Stored data entries

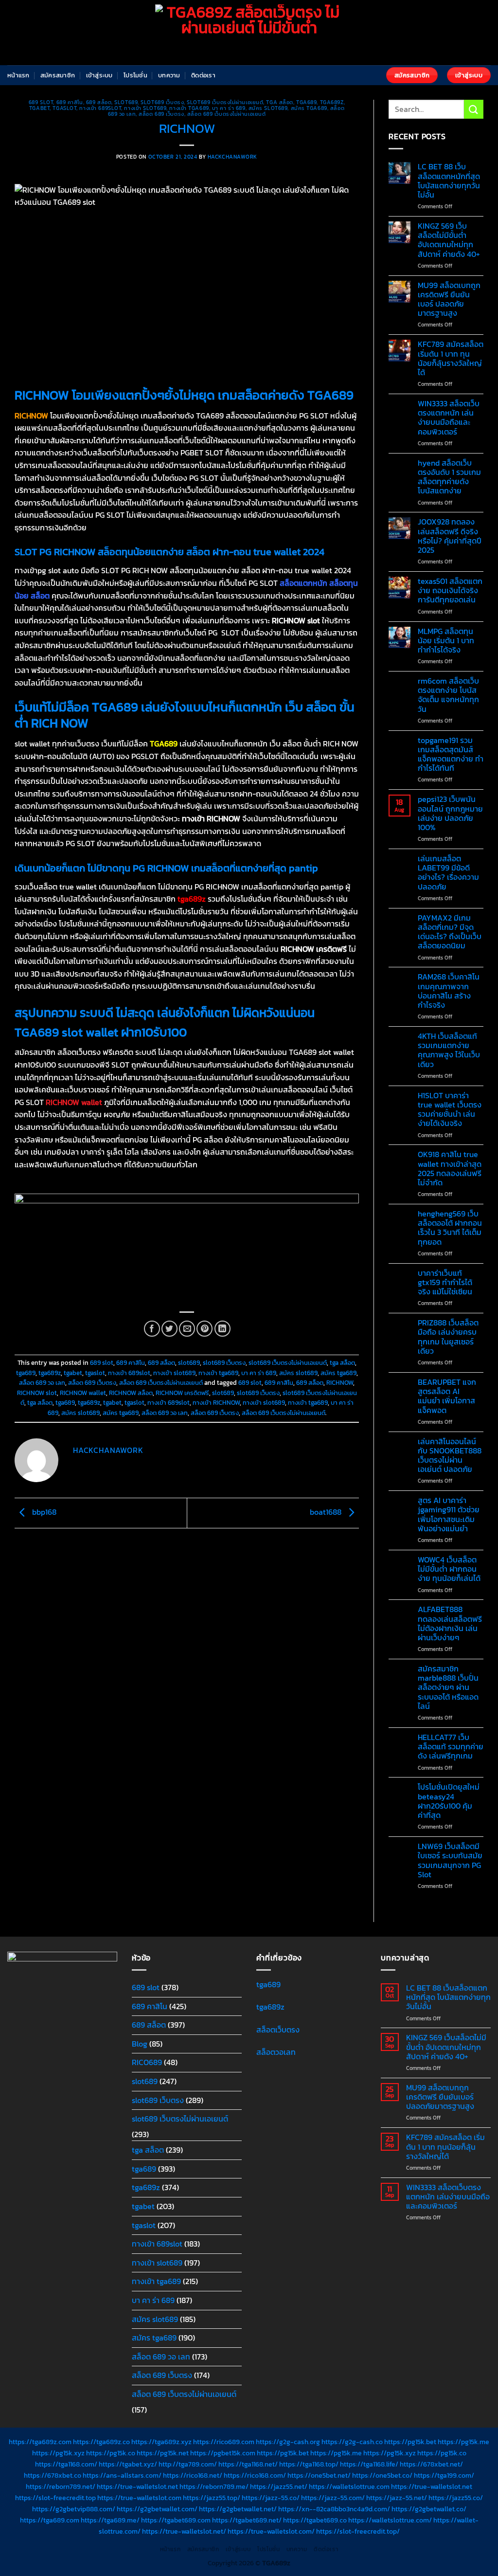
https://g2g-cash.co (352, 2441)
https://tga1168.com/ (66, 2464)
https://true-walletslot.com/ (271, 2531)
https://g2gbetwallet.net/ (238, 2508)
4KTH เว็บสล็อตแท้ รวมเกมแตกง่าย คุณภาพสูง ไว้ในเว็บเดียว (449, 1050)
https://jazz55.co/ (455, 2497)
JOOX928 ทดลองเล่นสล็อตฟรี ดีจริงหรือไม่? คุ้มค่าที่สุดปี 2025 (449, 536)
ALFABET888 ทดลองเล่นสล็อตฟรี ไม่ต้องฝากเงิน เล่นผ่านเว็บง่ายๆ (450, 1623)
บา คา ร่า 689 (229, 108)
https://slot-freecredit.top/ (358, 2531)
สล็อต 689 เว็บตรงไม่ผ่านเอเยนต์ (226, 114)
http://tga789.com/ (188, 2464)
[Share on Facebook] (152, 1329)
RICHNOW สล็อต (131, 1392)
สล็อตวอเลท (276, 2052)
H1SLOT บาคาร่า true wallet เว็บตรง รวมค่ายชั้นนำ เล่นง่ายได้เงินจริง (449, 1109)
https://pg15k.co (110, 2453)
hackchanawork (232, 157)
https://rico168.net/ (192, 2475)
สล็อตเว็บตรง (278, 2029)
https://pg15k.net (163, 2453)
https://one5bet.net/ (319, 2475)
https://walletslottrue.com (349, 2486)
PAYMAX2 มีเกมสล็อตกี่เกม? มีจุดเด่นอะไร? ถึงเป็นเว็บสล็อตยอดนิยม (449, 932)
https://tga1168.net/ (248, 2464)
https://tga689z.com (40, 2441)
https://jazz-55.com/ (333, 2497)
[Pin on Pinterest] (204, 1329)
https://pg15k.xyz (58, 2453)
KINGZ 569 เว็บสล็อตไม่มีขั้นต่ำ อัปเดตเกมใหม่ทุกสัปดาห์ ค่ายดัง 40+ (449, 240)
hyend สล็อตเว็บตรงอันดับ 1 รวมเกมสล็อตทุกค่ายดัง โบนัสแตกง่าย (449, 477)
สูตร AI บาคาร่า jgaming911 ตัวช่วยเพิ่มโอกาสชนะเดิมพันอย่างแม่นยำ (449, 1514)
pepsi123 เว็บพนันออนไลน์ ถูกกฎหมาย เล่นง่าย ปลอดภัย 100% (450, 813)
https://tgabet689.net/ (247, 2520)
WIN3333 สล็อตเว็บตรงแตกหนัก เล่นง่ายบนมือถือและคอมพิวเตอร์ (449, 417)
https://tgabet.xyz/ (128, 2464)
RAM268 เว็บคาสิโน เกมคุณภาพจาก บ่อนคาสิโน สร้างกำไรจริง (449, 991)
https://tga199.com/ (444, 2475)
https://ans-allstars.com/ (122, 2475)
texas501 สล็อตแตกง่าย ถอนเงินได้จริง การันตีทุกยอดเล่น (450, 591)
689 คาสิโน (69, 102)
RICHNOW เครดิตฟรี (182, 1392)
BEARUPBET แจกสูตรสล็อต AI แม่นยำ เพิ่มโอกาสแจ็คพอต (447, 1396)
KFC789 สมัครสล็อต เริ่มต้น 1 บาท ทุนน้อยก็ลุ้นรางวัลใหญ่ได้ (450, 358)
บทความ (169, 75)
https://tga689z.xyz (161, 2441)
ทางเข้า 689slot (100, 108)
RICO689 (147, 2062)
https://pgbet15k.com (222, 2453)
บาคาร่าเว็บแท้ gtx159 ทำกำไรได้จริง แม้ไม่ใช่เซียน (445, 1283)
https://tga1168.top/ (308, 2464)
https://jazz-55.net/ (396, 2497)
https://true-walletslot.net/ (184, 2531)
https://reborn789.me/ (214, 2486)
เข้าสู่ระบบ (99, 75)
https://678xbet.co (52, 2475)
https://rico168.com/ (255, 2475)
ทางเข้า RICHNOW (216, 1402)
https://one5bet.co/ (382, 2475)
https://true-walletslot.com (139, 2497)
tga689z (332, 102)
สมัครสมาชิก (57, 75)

* * *

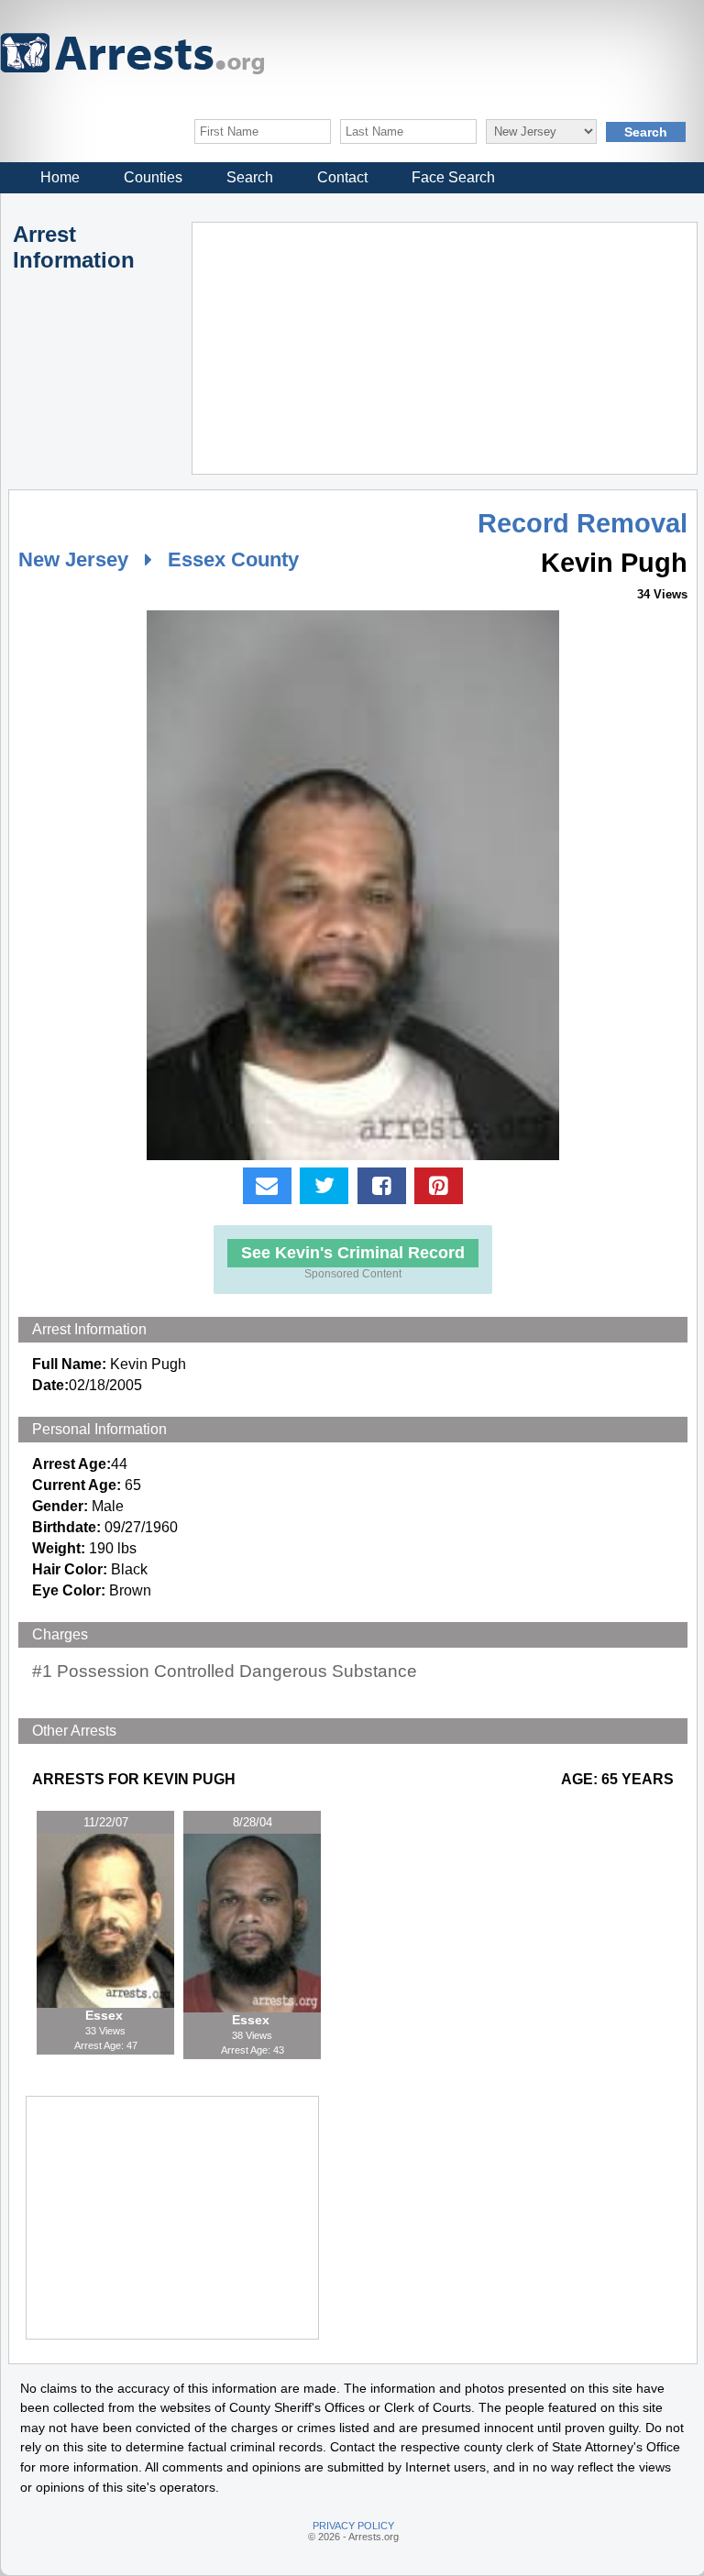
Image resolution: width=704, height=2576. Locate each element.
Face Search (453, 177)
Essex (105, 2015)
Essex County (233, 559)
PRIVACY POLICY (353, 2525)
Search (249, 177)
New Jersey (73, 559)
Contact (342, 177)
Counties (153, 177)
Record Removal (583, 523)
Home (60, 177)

◆ **WORK ITEM**
Quote the data above from the line containing "[Pin on Pinterest] (204, 1329)" to the line containing "https://tgabet689.net/ (247, 2520)", inclusive, and stop.

◆ **ANSWER TO THE EXERCISE**
[Pin on Pinterest] (204, 1329)
https://pg15k.xyz (58, 2453)
KINGZ 569 เว็บสล็อตไม่มีขั้นต่ำ อัปเดตเกมใหม่ทุกสัปดาห์ ค่ายดัง 40+ (449, 240)
hyend สล็อตเว็บตรงอันดับ 1 รวมเกมสล็อตทุกค่ายดัง โบนัสแตกง่าย (449, 477)
สูตร AI บาคาร่า jgaming911 ตัวช่วยเพิ่มโอกาสชนะเดิมพันอย่างแม่นยำ (449, 1514)
pepsi123 เว็บพนันออนไลน์ ถูกกฎหมาย เล่นง่าย ปลอดภัย 100% (450, 813)
https://tgabet689.net/ (247, 2520)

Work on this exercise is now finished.